In The Court Of The Crimson King” inaugura una nuova era del rock non solo per un uso creativo e inedito del mellotron, ma anche perché è con questo lavoro che giungono – finalmente – sonorità originali, destinate a resistere al tempo ed alle evoluzioni dello stesso rock. I King Crimson traggono dalla musica jazz e dal folk la propria ispirazione compositiva che li rende unici nel panorama del rock progressive nonostante, proprio nel tempo, la formazione sarà destinata a continui cambi di line-up.
Alessandro Staiti con il suo interessante volume, “IN THE COURT OF THE CRIMSON KING“, ripercorre anno dopo anno, episodio dopo episodio, le vicende artistiche ma anche umane dei componenti originari della band fino alla nascita dei King Crimson, alla registrazione del disco e al tour americano che provoca il dissolvimento di quella incredibile ed unica esperienza destinata a lasciare un segno indelebile in tutto il rock, anche in quello che verrà. Un libro da leggere assolutamente … e non solo dai prognomani.
Ma chi è Alessandro Staiti? Nato a Roma dove si è laureato in Storia della Letteratura Italiana Moderna e Contemporanea e poi specializzato in Comunicazione e Organizzazione Istituzionale con tecnologie avanzate, è giornalista pubblicista dal 1981; dal 1986 al 1994 ha collaborato con il settimanale musicale “Ciao 2001” e per lo stesso gruppo editoriale è stato direttore della rivista “Esoterica”, caposervizio delle pagine “Cultura” e “Sesso&Salute” del quotidiano nazionale “Quigiovani” e autore di instant book su Sting, a-ha, e Peter Gabriel. Ha pubblicato i saggi “Robert Fripp & King Crimson” (Lato Side, 1982), il primo libro al mondo sul grande chitarrista e “In The Court Of The Crimson King” (Arcana, 2016) la prima monografia in Italia sulla nascita della band che ha cambiato la storia del Rock. Opinionista sportivo in radio e TV, collaboratore di “Classic Rock”, Staiti è caporedattore delle sezioni Sport e Musica di MP News.
Lo abbiamo contattato per quattro chiacchiere sul suo ultimo lavoro e ne è nata questa interessante intervista.

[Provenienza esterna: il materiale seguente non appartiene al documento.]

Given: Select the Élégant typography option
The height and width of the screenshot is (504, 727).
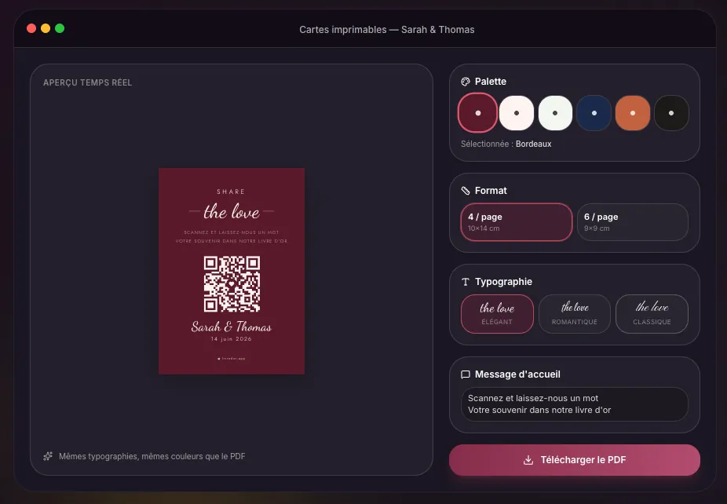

Raffaele Astore: “In the court of the Crimson King” è il titolo del tuo ultimo libro dedicato ad uno dei dischi che hanno fatto epoca e non solo nel rock. Tu sei praticamente una sorta di costola italiana crimsoniana, come nasce in te questa passione?

Alessandro Staiti: Costola italiana mi sembra un termine inappropriato – è una cosa troppo grande per me. Ho una profonda passione per i King Crimson, rispetto e ammirazione nei confronti di Robert Fripp. La mia passione nasce ascoltando ITCOTCK, come racconto con più particolari nel primo capitolo del mio libro, “Significative coincidenze”. Una passione che ha cambiato il corso della mia vita. Il mio rispetto per Robert Fripp nasce dall’averlo conosciuto e frequentato di persona.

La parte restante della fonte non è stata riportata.